→ TESTO DELLA PAGINA:
■ ■ ■ ■ ■
Teatro: Ale e Franz, anche una virgola è importante

Sold out all’Orfeo di Taranto per “Tanti lati-latitanti”

CRONACA
Redazione
11.02.2017 11:09

La straordinarietà della lingua italiana, le sue combinazioni e i suoi molteplici sensi nati dalle stesse parole. Il tutto stillato dalla comicità intelligente di Ale e Franz. 

Il teatro Orfeo di Taranto letteralmente gremito, un sold out che rende merito a due ore di spettacolo senza pausa. Il duo comico milanese con “Tanti lati – latitanti” ha fatto ridere e riflettere. Solo alla fine della performance viene svelata l’origine della loro messa in scena: i racconti di un vecchio manicomio del capoluogo lombardo, chiuso da tempo. Le frasi, i pensieri, le emozioni e le paure dei pazienti, scritti su alcuni foglietti raccolti da una psichiatra che ha salvato un patrimonio di carta e che sapientemente Alessandro Besentini e Francesco Villa hanno portato sul palco.

Si inizia dalla storia surreale di una coppia che si ritrova dopo tanti anni. Enrico scalpita per rivedere la sua vecchia fiamma Maria, che però nel frattempo e diventata Mario. I due si ritrovano a cena e sfornano come portate principali vecchi ricordiconditi da doppi sensi, liti fatte di rimproveri verbali e insalate lessicali. Ad insaporire la cena, la notizia che tutta la famiglia di Mario ha cambiato sesso: il fratello è diventato la sorella, la madre adesso è il padre e viceversa.
■ ■ ■ ■ ■
→ SERIE DI ESERCIZI:
a - Rispondi alle domande seguenti in base all'articolo.
(i) In quale teatro è andato in scena lo spettacolo?
(ii) Quanto dura lo spettacolo?
(iii) Chi ha raccolto i foglietti scritti nel vecchio manicomio?
b - Trascrivi senza modifiche la parte dell'articolo che si apre con le parole contenenti "La straordinarietà della" e si chiude con "portato sul palco.".
c - Stabilisci se ciascuna affermazione concorda con l'articolo. Rispondi sì o no e cita le parole del testo che lo dimostrano.
(i) Il duo comico è milanese.
(ii) L'origine della messa in scena viene svelata all'inizio dello spettacolo.
(iii) Il manicomio da cui provengono i racconti è ancora in attività.

→ DATI FORNITI:
■ ■ ■ ■ ■
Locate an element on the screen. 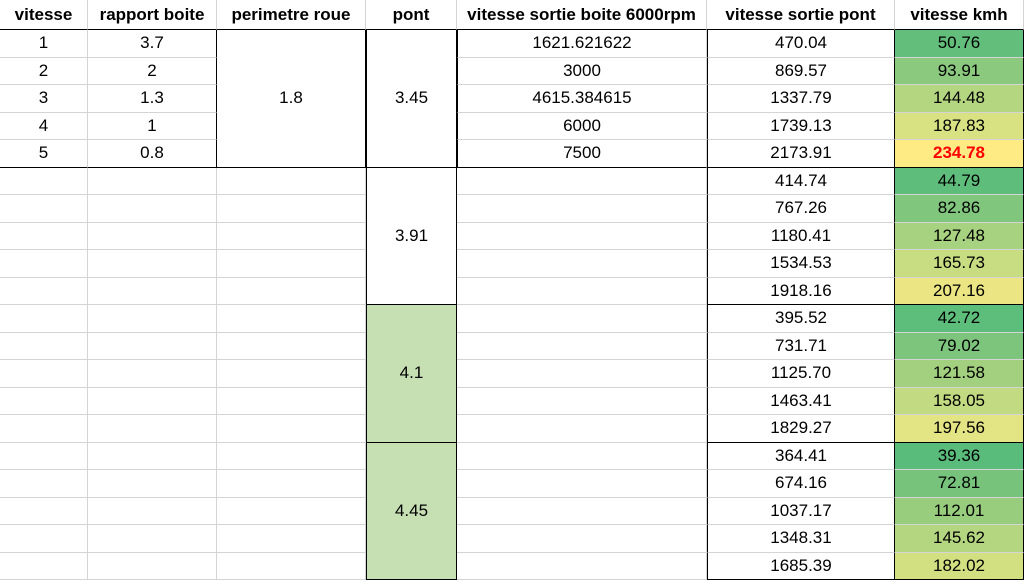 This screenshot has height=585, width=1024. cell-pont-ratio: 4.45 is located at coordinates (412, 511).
■ ■ ■ ■ ■
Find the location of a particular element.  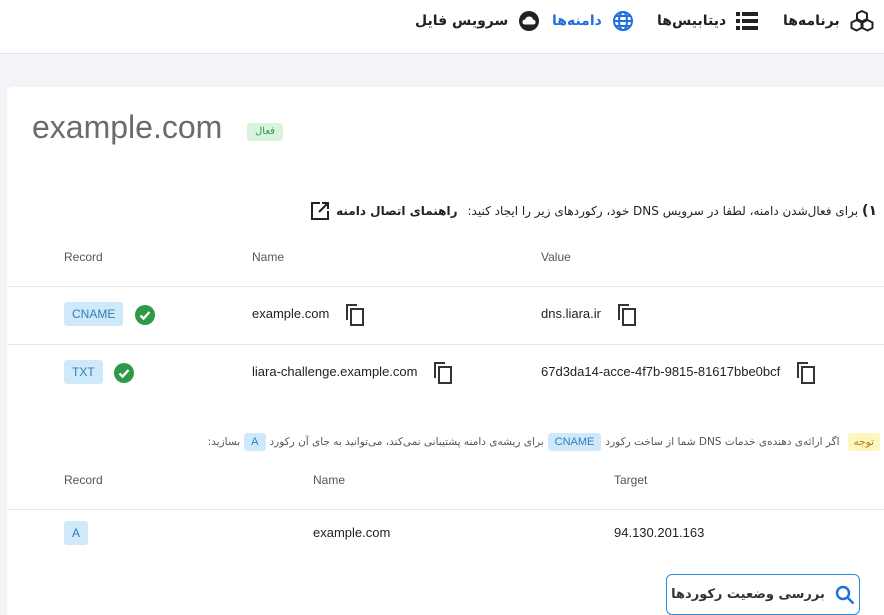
■ ■ ■ ■ ■
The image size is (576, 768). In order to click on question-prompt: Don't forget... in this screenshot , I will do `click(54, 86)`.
■ ■ ■ ■ ■
→ SOLUZIONI DEGLI ESERCIZI:
a -
(i) Al teatro Orfeo di Taranto.
(ii) Due ore, senza pausa.
(iii) Una psichiatra.

b -
La straordinarietà della lingua italiana, le sue combinazioni e i suoi molteplici sensi nati dalle stesse parole. Il tutto stillato dalla comicità intelligente di Ale e Franz. 

Il teatro Orfeo di Taranto letteralmente gremito, un sold out che rende merito a due ore di spettacolo senza pausa. Il duo comico milanese con “Tanti lati – latitanti” ha fatto ridere e riflettere. Solo alla fine della performance viene svelata l’origine della loro messa in scena: i racconti di un vecchio manicomio del capoluogo lombardo, chiuso da tempo. Le frasi, i pensieri, le emozioni e le paure dei pazienti, scritti su alcuni foglietti raccolti da una psichiatra che ha salvato un patrimonio di carta e che sapientemente Alessandro Besentini e Francesco Villa hanno portato sul palco.

c -
(i) Sì: "Il duo comico milanese con “Tanti lati – latitanti” ha fatto ridere e riflettere."
(ii) No: "Solo alla fine della performance viene svelata l’origine della loro messa in scena"
(iii) No: "i racconti di un vecchio manicomio del capoluogo lombardo, chiuso da tempo"